__TASK DIRECTIONS__: Which of the lines below hold the word "width"? Pull each of them out.

__GIVEN RECORDS__:
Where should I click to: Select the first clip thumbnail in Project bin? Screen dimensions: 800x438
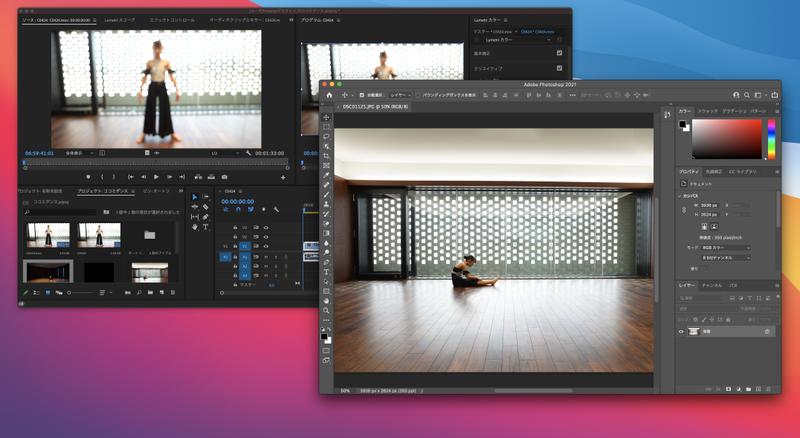point(47,234)
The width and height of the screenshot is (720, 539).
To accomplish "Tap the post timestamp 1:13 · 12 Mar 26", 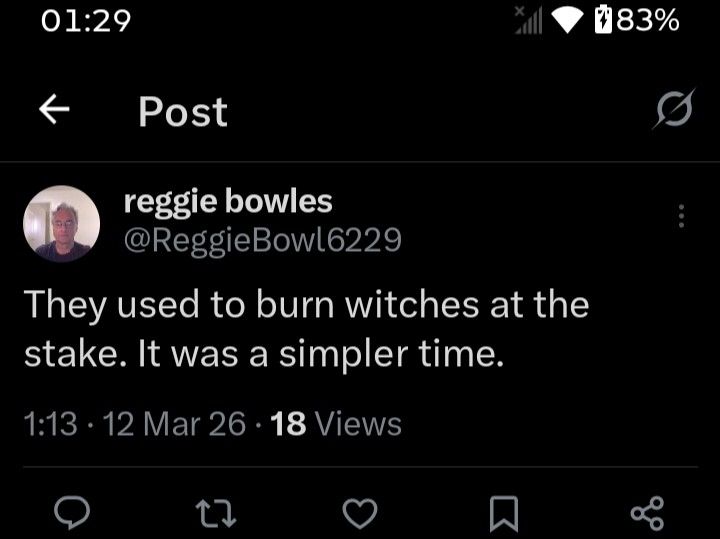I will tap(134, 424).
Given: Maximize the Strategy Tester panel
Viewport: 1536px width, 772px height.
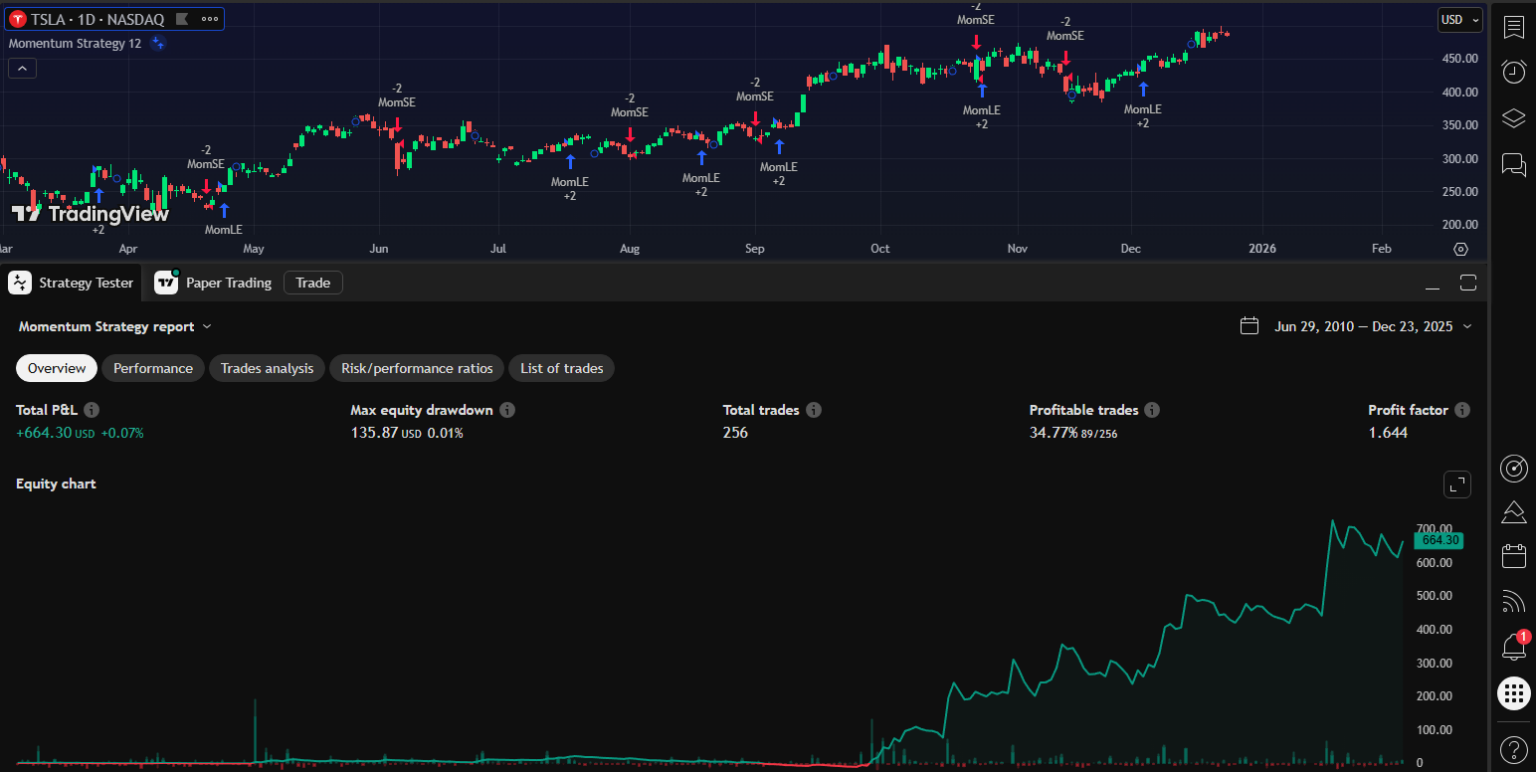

__EXERCISE RESULT__:
The width and height of the screenshot is (720, 539).
Viewport: 1536px width, 772px height.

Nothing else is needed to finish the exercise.